> _EXERCISE_: Pick out each line of the data that contains the word "icon" and copy those lines.

--- Start of MATERIAL FOR THIS EXERCISE ---

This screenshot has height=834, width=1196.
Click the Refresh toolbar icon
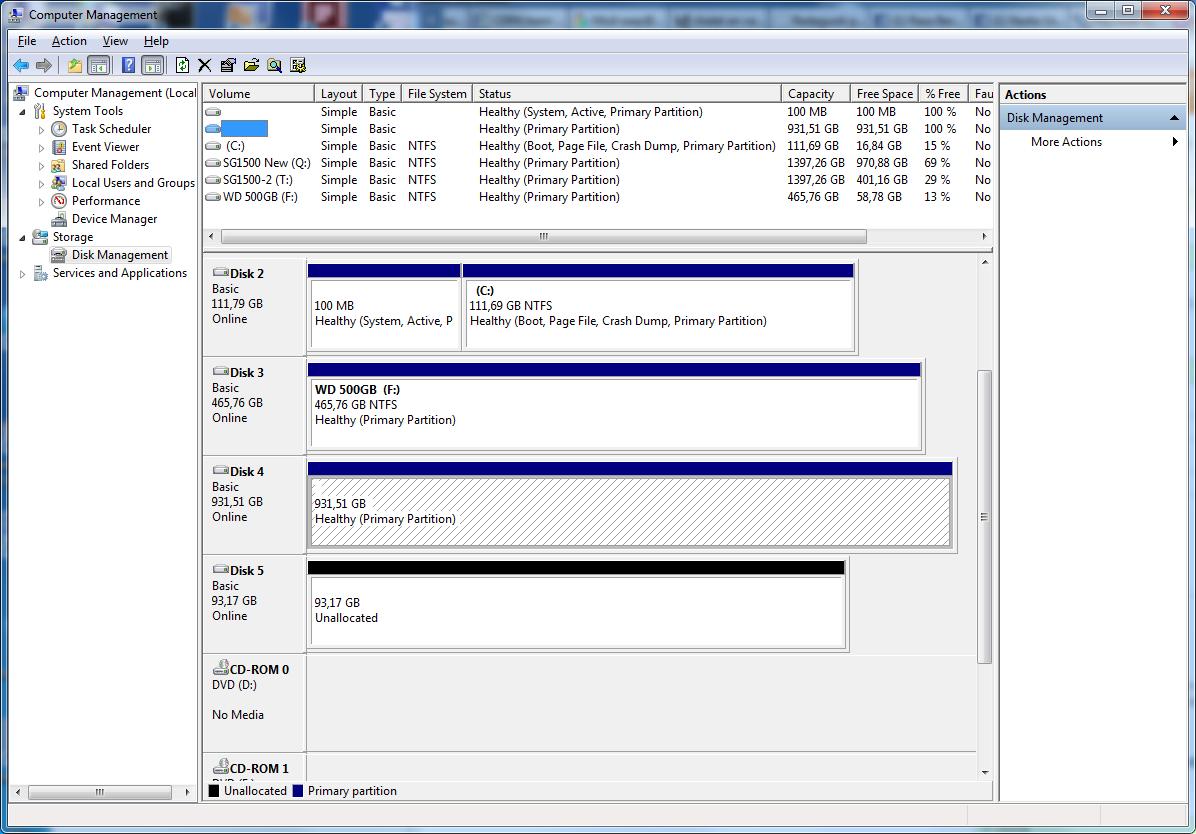pos(182,66)
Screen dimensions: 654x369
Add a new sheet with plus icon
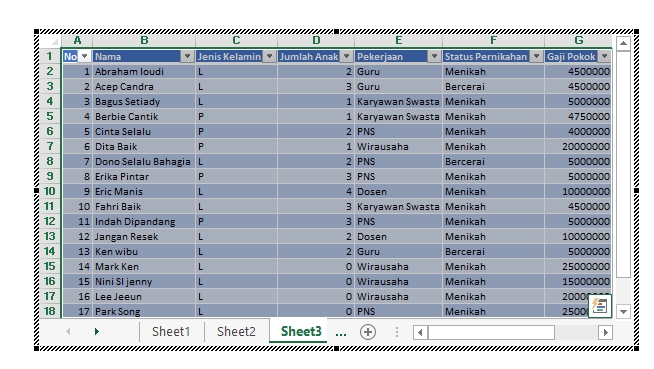click(x=367, y=332)
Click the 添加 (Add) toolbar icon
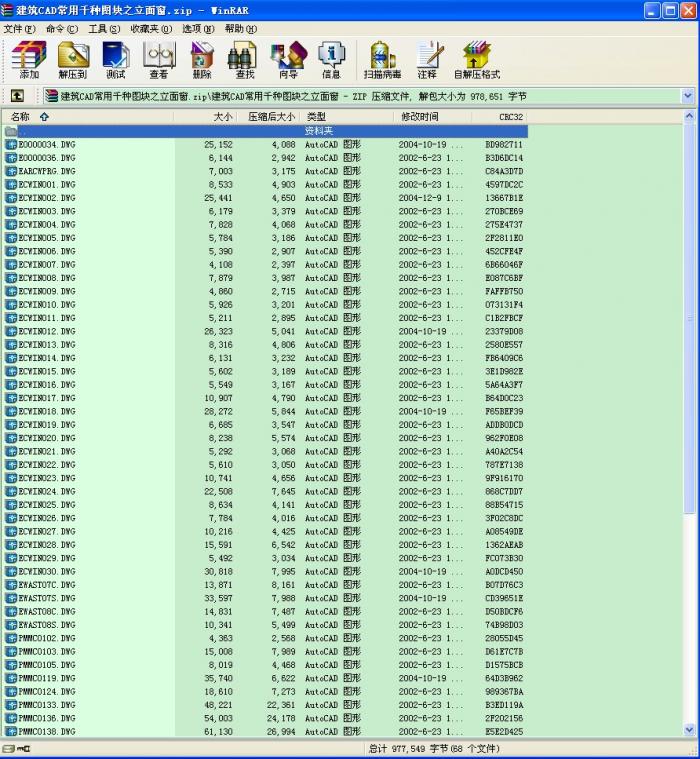This screenshot has width=700, height=759. click(29, 60)
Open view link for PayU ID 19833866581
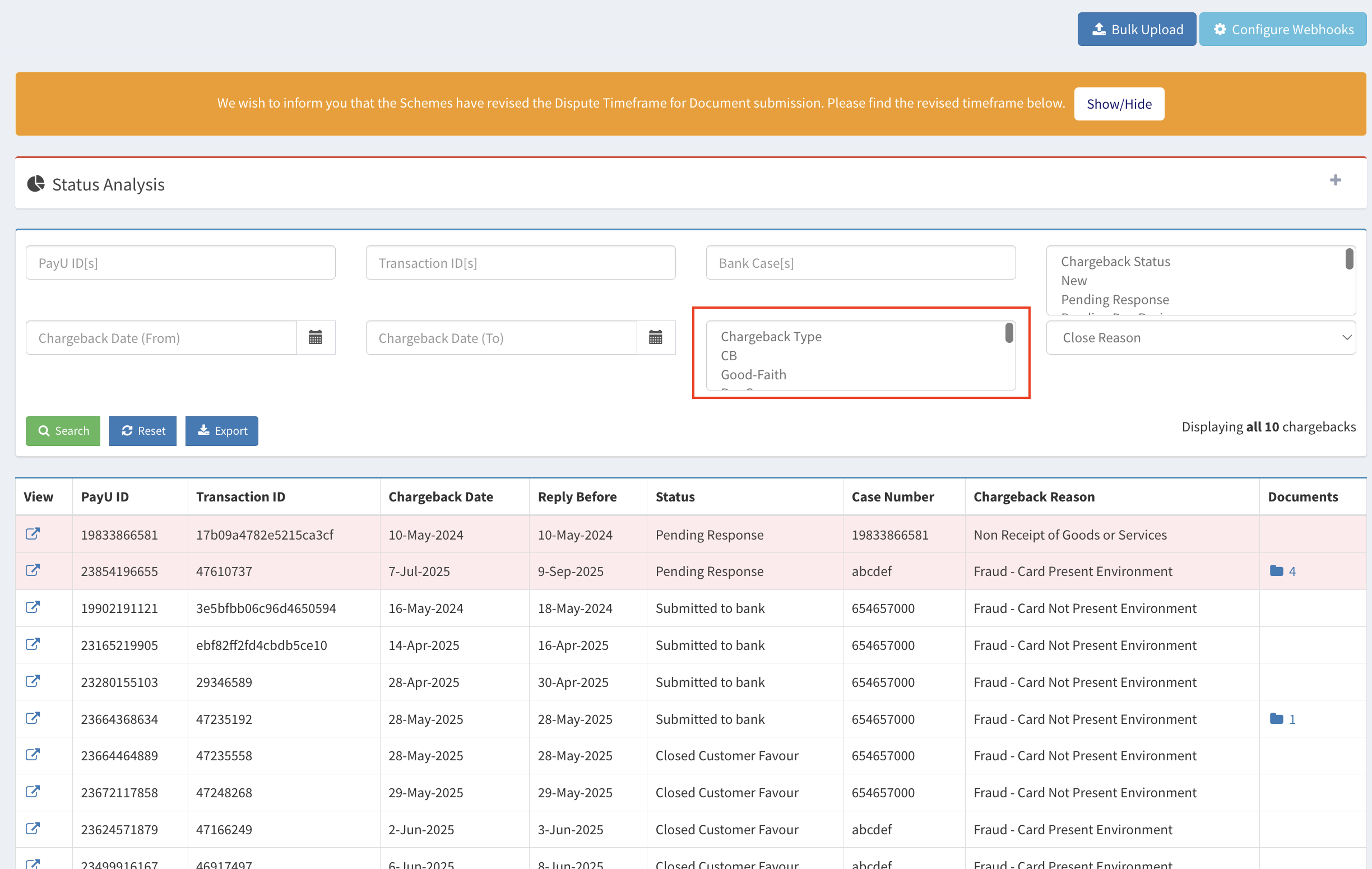 click(x=33, y=533)
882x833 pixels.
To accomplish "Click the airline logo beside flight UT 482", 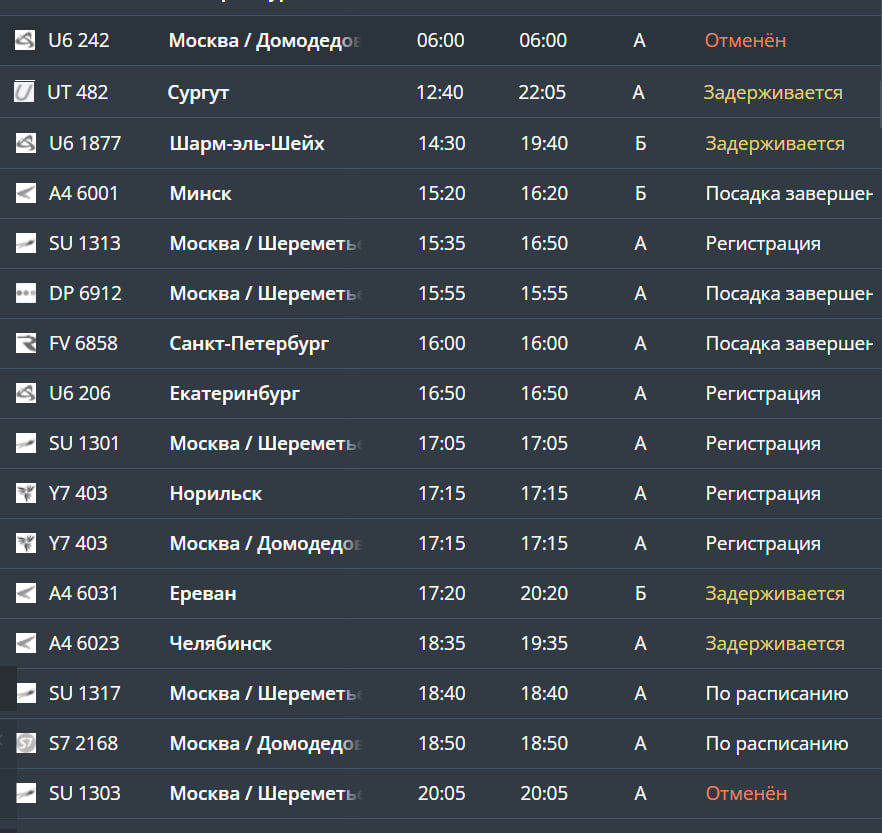I will [25, 93].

--- End of MATERIAL FOR THIS EXERCISE ---

> _EXERCISE RESPONSE_:
Click the Refresh toolbar icon
Add a new sheet with plus icon
Click the 添加 (Add) toolbar icon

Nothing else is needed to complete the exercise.